Prelutsky appealed, submitting an affidavit from the owner of the Aspen home, who stated she did not see Prelutsky fall, but he did not appear intoxicated before the fall. The owner speculated that Prelutsky tripped over his ski pants.

The insurer obtained an independent medical records review. Citing medical treatises, the physician noted that at "0.25% BAC, the individual needs assistance in walking, and experiences total mental confusion." Because Prelutsky's BAC was .281 at the time, the physician opined that intoxication most probably contributed to the fall. The insurer upheld its claim decision.

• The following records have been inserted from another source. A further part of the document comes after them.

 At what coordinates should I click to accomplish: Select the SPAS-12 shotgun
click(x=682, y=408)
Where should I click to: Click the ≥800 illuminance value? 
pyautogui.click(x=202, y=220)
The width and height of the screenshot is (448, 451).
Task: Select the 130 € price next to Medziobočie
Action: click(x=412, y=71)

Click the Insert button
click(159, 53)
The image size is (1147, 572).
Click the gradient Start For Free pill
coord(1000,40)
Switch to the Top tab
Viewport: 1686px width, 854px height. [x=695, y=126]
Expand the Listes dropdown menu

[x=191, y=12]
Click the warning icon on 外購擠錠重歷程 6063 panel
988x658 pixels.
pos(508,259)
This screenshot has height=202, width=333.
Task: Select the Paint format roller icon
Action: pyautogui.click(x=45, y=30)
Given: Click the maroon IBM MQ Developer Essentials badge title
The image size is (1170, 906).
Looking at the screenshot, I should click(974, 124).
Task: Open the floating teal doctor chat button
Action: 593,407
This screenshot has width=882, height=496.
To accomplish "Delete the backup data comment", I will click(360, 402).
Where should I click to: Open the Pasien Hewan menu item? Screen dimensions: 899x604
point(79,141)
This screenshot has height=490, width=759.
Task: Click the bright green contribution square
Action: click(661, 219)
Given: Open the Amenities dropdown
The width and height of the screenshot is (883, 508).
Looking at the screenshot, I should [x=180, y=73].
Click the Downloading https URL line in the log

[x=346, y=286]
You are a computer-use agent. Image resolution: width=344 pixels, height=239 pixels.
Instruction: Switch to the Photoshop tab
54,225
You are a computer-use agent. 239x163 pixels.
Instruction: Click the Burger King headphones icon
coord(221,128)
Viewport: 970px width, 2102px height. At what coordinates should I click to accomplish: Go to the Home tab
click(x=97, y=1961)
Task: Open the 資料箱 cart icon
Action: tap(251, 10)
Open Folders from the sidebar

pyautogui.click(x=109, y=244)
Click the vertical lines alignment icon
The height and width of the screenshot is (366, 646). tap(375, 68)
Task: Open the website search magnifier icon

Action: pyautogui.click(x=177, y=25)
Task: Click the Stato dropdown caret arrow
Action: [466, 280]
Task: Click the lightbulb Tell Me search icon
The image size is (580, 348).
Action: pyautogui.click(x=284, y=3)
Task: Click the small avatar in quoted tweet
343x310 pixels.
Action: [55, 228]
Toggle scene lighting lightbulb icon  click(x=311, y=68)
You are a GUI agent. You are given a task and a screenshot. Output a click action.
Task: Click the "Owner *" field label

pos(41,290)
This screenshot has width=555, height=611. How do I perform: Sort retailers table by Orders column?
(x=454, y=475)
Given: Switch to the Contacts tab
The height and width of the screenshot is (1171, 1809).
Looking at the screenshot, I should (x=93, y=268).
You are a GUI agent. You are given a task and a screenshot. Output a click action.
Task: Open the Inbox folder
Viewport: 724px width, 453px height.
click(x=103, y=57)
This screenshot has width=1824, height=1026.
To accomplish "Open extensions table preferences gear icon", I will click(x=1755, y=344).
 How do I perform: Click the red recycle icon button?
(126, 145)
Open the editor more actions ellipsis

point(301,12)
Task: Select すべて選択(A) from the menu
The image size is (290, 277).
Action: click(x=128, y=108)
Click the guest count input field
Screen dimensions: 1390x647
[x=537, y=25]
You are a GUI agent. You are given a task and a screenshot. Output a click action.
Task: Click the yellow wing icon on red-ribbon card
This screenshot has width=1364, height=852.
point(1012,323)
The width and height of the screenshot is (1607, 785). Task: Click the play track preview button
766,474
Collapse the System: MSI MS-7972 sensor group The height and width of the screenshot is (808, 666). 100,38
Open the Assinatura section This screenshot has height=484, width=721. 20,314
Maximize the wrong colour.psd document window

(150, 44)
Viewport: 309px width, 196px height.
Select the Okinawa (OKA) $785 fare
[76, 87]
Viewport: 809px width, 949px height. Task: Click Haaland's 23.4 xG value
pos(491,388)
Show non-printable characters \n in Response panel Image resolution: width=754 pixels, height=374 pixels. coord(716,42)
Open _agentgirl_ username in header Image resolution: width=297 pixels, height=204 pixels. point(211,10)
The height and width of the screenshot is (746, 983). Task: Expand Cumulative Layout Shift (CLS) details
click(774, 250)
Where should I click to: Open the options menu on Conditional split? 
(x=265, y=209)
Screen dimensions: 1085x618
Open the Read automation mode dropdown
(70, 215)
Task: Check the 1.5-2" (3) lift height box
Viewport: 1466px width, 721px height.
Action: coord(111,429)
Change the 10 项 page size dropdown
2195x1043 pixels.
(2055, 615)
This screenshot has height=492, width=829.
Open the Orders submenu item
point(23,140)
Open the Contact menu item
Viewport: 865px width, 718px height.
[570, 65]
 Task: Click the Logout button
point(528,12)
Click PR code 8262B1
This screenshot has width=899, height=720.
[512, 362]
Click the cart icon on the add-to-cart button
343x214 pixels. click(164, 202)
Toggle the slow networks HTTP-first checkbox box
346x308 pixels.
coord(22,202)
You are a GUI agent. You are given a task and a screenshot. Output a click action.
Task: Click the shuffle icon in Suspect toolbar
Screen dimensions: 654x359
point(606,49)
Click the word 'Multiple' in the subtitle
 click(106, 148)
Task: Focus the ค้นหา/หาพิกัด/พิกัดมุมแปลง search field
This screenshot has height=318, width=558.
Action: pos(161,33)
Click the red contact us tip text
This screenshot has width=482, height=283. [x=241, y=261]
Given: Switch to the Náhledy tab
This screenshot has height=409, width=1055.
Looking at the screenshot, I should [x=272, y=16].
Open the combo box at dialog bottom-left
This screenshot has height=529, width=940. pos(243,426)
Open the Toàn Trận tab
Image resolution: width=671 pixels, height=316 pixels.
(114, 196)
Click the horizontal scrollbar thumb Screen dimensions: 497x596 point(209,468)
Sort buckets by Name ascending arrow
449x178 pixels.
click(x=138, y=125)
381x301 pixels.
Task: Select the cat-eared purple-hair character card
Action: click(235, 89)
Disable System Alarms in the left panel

Prelutsky filed suit. On cross-motions for judgment, the court noted that the insurer had a minimal burden of proof (i.e., to show that the injury was "related to" intoxication) and that the deferential standard of review applicable in ERISA cases applied. But the court granted judgment for Prelutsky, finding the insurer's decision to be both de novo wrong and an abuse of discretion.

The court found the evidence sufficient to establish that Prelutsky was intoxicated at the time of the fall, stating it was reasonable to place more weight on the medical evidence than the homeowner's personal opinion that Prelutsky did not appear intoxicated.

The court construed the intoxication exclusion to require a causal link between Prelutsky's intoxication and his loss. Citing Capone v. Aetna Life Ins. Co., 592 F.3d 1189 (11th Cir. 2010), and cases from other jurisdictions, the court concluded the insurer could not sustain its burden by relying solely on Prelutsky's BAC and a general list of alcohol's effects. Nor would a medical expert's opinion as to causation be sufficient if based solely on such evidence.

Thus, the court concluded the insurer was required to conduct a further investigation to determine if Prelutsky's intoxication resulted in a "degradation of his physical and cognitive abilities such that the causal link can reasonably be drawn between the injury and intoxication." The court rejected the insurer's argument that, because there was no eyewitness, further investigation would not have yielded any information as to the cause of the fall.

The court suggested that Prelutsky's son and the family friends who were in the ER could have provided additional information "regarding Plaintiff's physical and mental state immediately preceding the fall." The court identified additional "facts that logically could [have been] investigated to evaluate the relationship between the intoxication and the fall," such as the volume of alcohol consumed, the type of alcohol consumed, the time period over which it was consumed, whether Prelutsky was tired as a result of physical activity, and whether he was wearing attire that might cause a fall.